Qatar continues to “drag its feet on this critical and urgent issue in apparent disregard for workers’ lives”, said Hiba Zayadin, Gulf researcher for Human Rights Watch. “We have called on Qatar to amend its law on autopsies to require forensic investigations into all sudden or unexplained deaths, and pass legislation to require that all death certificates include reference to a medically meaningful cause of death,” she said.
The Qatar government says that the number of deaths – which it does not dispute – is proportionate to the size of the migrant workforce and that the figures include white-collar workers who have died naturally after living in Qatar for many years.

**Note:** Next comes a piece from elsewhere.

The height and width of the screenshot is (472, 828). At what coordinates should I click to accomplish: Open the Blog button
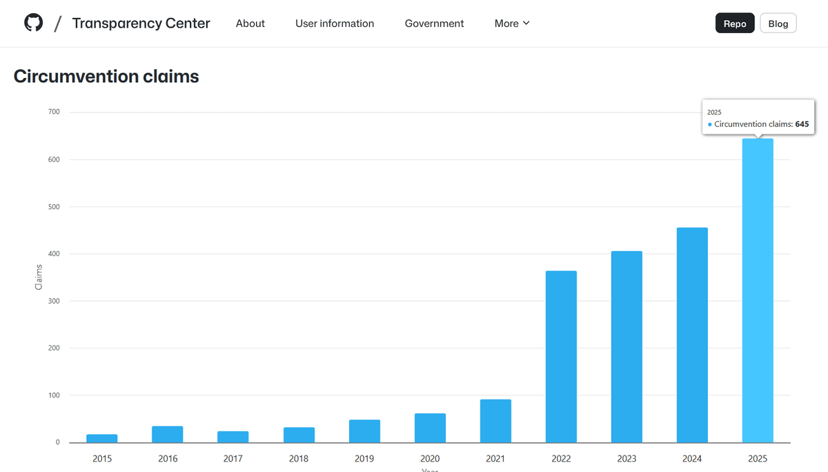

“The mortality rate among these communities is within the expected range for the size and demographics of the population. However, every lost life is a tragedy, and no effort is spared in trying to prevent every death in our country,” the Qatari government said in a statement by a spokesperson.

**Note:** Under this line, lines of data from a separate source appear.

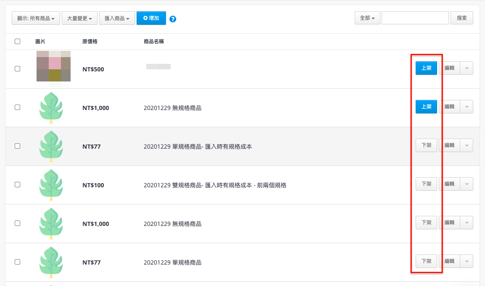Expand the arrow beside 編輯 in last row
This screenshot has width=485, height=286.
point(467,261)
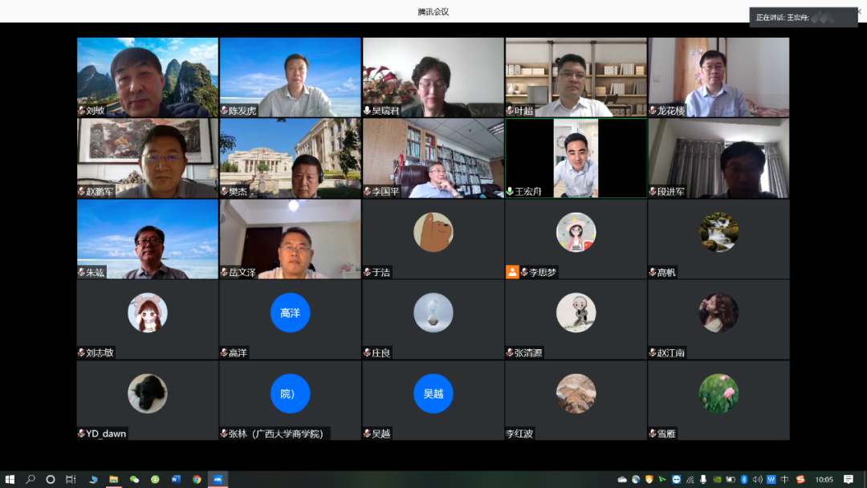Open the NVIDIA tray icon
The width and height of the screenshot is (867, 488).
click(x=717, y=479)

The official added that all citizens and foreign nationals have access to free first-class healthcare, and that there has been a steady decline in the mortality rate among “guest workers” over the past decade due to health and safety reforms to the labour system.
Other significant causes of deaths among Indians, Nepalis and Bangladeshis are road accidents (12%), workplace accidents (7%) and suicide (7%).
Covid-related deaths, which have remained extremely low in Qatar, have not significantly affected the figures, with just over 250 fatalities among all nationalities.
The Guardian’s research has also highlighted the lack of transparency, rigour and detail in recording deaths in Qatar. Embassies in Doha and governments in labour-sending countries are reluctant to share the data, possibly for political reasons. Where statistics have been provided, there are inconsistencies between the figures held by different government agencies, and there is no standard format for recording the causes of death. One south-Asian embassy said they could not share data on the causes of death because they were only recorded by hand in a notebook.
“There is a real lack of clarity and transparency surrounding these deaths,” said May Romanos, Gulf researcher for Amnesty International. “There is a need for Qatar to strengthen its occupational health and safety standards.”
The committee organising the World Cup in Qatar, when asked about the deaths on stadium projects, said: “We deeply regret all of these tragedies and investigated each incident to ensure lessons were learned. We have always maintained transparency around this issue and dispute inaccurate claims around the number of workers who have died on our projects.”
In a statement, a spokesperson for Fifa, football’s world governing body, said it is fully committed to protecting the rights of workers on Fifa projects. “With the very stringent health and safety measures on site … the frequency of accidents on Fifa World Cup construction sites has been low when compared to other major construction projects around the world,” they said, without providing evidence.